There are many differences between academics and private practice. For someone like me, who spent the last five years in an academic medical center, the change can be a little jarring. Some of it has to do with money; if something doesn't justify its cost, then in private practice, it's eliminated. In academics, research, teaching, and the latest evidence are emphasized. In private practice, safety, conservative management, and efficiency are king. I don't think either perspective is necessarily better or worse; it's simply a difference in mission.
Even before a patient arrives for surgery, the process is quite different. In residency, patients go to a "pre-anesthesia clinic." They are seen by a resident or a nurse practitioner who reviews their medical history, checks their medications, and ensures that they are appropriate for elective surgery. An anesthesiologist determines what laboratory and other tests (like EKG or chest X-ray) are necessary prior to surgery. The patient receives information on how to prepare for their operation, gets an overview of what to expect, and asks questions. However, preoperative clinics end up costing a hospital or anesthesia group; pretty much everything we do is not reimbursed by insurers. There may be some cost savings if the pre-op clinic decreases last-minute cancellations or reduces complications. But overall, it's a thankless endeavor. It also requires a lot of coordination; we try to schedule appointments right before or after a patient meets their surgeon. But if one clinic is delayed, it can greatly impact the other. I've had many patients coming from out of town complain because the process of getting ready for surgery takes all day.
This kind of thing is not practical in private practice.
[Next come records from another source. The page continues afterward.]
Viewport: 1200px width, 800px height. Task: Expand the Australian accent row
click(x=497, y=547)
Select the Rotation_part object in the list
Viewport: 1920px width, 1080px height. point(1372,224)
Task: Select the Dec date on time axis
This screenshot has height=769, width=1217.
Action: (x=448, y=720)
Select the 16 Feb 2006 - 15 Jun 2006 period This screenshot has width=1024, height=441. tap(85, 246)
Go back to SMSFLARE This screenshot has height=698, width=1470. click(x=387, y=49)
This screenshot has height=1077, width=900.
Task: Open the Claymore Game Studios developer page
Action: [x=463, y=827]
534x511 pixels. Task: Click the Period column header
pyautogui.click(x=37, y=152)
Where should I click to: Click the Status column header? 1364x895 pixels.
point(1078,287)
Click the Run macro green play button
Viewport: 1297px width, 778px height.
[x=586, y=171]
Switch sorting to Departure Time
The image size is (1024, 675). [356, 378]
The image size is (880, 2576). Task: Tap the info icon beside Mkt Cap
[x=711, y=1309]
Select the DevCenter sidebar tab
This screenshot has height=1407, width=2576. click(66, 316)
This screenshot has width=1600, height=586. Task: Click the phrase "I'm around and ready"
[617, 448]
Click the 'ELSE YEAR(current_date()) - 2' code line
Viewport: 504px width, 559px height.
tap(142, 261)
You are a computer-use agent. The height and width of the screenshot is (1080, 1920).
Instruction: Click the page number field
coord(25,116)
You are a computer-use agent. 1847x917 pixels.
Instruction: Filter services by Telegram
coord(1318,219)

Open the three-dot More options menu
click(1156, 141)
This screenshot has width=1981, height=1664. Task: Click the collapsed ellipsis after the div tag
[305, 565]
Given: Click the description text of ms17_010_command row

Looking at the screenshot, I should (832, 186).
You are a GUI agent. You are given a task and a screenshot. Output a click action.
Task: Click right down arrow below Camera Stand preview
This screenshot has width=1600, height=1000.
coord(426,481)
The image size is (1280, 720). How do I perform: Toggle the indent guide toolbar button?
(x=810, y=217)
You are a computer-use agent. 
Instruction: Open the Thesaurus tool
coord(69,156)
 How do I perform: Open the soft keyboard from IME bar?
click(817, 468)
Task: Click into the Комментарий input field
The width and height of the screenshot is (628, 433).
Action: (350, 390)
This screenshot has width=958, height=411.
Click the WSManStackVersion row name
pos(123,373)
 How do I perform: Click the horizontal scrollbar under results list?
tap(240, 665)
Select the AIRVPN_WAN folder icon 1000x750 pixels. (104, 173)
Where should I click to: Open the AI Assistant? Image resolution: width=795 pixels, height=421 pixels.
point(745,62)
Our surgeons have offices in many locations, and it would be impractical to have all our patients go to a separate anesthesia clinic after their surgical appointment. We don't have the staffing to see every pre-operative patient; in residency, that clinic had over five nurse practitioners a day along with a resident and an attending. Furthermore, we don't necessarily like the idea that the person seeing the patient pre-operatively is different than the physician caring for them on the day of surgery. To make things more efficient, the anesthesiologist caring for a patient gives her a phone call the night before surgery. It can make the end of my day quite long, but it allows me to ask for whatever information I think is necessary and gives me the opportunity to introduce myself to a patient. I think it minimizes inconvenience to the patient. However, there are limitations. I don't do a physical exam until the day of surgery. If I identify something that needs to be optimized, I don't have much time or opportunity to do so. I don't control what tests are ordered. Nevertheless, it ends up being the most cost-effective way to ensure our patients get a reasonable pre-operative evaluation.